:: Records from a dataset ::

_____

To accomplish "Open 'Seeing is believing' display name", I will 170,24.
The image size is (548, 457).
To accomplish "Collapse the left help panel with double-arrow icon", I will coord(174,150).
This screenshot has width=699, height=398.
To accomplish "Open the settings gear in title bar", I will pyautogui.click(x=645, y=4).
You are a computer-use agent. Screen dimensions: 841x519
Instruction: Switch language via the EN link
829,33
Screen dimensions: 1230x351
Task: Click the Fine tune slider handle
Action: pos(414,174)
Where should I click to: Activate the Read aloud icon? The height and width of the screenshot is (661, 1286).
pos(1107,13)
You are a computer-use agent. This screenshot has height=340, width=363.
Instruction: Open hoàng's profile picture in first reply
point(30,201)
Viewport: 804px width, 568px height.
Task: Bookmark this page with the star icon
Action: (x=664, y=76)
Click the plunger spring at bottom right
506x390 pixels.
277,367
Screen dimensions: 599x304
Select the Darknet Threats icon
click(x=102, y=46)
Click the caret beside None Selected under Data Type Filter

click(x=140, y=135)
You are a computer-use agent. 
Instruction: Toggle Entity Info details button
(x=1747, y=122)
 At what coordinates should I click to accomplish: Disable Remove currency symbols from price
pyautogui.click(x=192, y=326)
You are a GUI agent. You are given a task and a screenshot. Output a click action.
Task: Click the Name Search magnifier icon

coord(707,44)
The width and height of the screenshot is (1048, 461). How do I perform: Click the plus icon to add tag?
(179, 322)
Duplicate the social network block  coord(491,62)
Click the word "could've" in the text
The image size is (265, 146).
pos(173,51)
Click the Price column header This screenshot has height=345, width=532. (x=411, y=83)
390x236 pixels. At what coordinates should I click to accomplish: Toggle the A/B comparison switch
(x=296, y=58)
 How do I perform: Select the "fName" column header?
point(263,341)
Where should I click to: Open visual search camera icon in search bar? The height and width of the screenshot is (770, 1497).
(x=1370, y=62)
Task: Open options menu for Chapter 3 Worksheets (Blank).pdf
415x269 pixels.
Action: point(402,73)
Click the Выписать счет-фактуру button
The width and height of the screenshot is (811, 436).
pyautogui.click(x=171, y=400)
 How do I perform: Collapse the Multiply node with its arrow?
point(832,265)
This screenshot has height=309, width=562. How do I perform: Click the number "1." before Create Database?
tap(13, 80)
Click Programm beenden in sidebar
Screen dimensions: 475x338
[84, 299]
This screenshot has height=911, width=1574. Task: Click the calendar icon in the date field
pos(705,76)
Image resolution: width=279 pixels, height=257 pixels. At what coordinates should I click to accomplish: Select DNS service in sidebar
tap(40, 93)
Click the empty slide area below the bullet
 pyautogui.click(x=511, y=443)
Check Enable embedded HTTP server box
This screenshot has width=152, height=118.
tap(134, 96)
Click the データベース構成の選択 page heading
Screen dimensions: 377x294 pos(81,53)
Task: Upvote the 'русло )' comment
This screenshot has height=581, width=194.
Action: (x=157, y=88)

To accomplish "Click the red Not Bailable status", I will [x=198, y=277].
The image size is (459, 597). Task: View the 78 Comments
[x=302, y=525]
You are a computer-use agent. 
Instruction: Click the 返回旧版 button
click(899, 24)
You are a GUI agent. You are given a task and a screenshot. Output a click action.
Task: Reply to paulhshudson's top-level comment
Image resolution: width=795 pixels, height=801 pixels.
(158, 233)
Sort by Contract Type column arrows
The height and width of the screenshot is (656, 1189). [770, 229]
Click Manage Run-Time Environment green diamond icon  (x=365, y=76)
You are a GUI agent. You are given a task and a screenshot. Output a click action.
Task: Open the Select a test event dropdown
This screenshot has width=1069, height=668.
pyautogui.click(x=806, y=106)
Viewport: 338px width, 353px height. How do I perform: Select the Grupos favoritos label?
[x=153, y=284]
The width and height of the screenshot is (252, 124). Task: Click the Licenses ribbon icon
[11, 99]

_____

:: Direction ::
Rewrite everything in the listing from the line containing "Sort by Contract Type column arrows" down to the end of the listing as a numbered list. Leave out any blank lines.

:: Output of the task ::
1. Sort by Contract Type column arrows
2. The height and width of the screenshot is (656, 1189). [770, 229]
3. Click Manage Run-Time Environment green diamond icon  (x=365, y=76)
4. You are a GUI agent. You are given a task and a screenshot. Output a click action.
5. Task: Open the Select a test event dropdown
6. This screenshot has width=1069, height=668.
7. pyautogui.click(x=806, y=106)
8. Viewport: 338px width, 353px height. How do I perform: Select the Grupos favoritos label?
9. [x=153, y=284]
10. The width and height of the screenshot is (252, 124). Task: Click the Licenses ribbon icon
11. [11, 99]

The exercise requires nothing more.